「終盤に差し掛かって、目が覚めた」イル・ポスティーノ 詠み人知らずさんの映画レビュー(感想・評価)
終盤に差し掛かって、目が覚めた
主役のマリオを務めた俳優、マッシモ・トロイージが映画化を熱望し、脚本も書いたと言う。しかし前半は、まるでおとぎ話のようで、心は全く動かなかった。何よりも、主役に元気がないことが気になった。ところが、終盤、映画は急に展開する。

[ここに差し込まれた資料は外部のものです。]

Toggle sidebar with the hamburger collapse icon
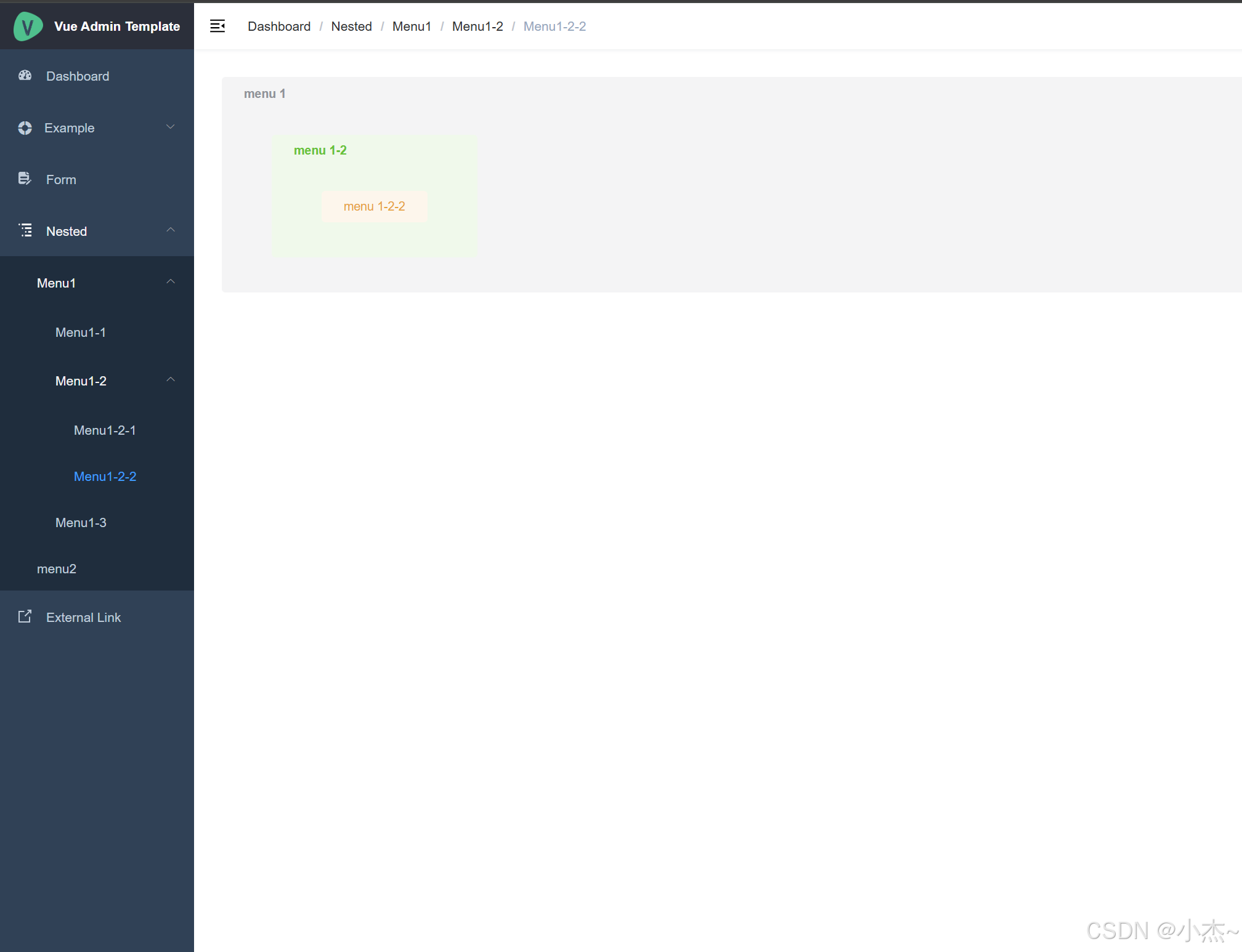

マリオのことを最初に「詩人」だと言ったのは、愛する恋女房ベアトリーチェだった。イタリアに亡命し、島に滞在していた詩人であり政治家でもあったチリのパブロ・ネルーダに郵便物を運ぶための臨時の郵便配達人(イル・ポスティーノ)を務めて、彼に署名入りのノートをもらったのに、1行の詩も記すことができなかったマリオは即座に、自分自身を卑下して、詩人ではないと答えた。
しかし、彼の中では、パブロが去った後も、大きな変化が起きていた。マリオは、パブロの詩を読んだ最初から、詩に大きな魅力を感じていた。しかも、詩の意味を直ちに理解して、詩は書いた人のものではなく、必要な人のものだとパブロに告げ、彼を驚かせていた。
確かに、すぐに詩を書けたわけではなかったが、パブロが去って1年が経ち、彼が島に残した荷物を送り返すときになって、詩人としての資質が、吹きこぼれるように立ちあがってきたように思えた。マリオは、パブロが残したものは、島だけが持つ美しさ、島に寄せる波、風、漁師であった父が扱った網、教会の鐘、星空であったと気づき、郵便局長のジョルジョと協力して、それを録音するうち、心の中に詩が芽生えて来るのだった。マリオが、急に輝いて見えた瞬間だった。
映画を見ていて、心惹かれたこと、これまで見たこともないテープレコーダーが出てきた、コンパクト・カセットのように見えたけれど。フィリップスか、ソニーか。
映画を見終わってから、マリオを演じたマッシモ・トロイージは、クランクアップの12時間後、急逝したと知って驚いた。心移植が予定されていたそうだから、治療のない心筋症だろうけれど、それは当時の映画人たちの心に突き刺さったに違いない。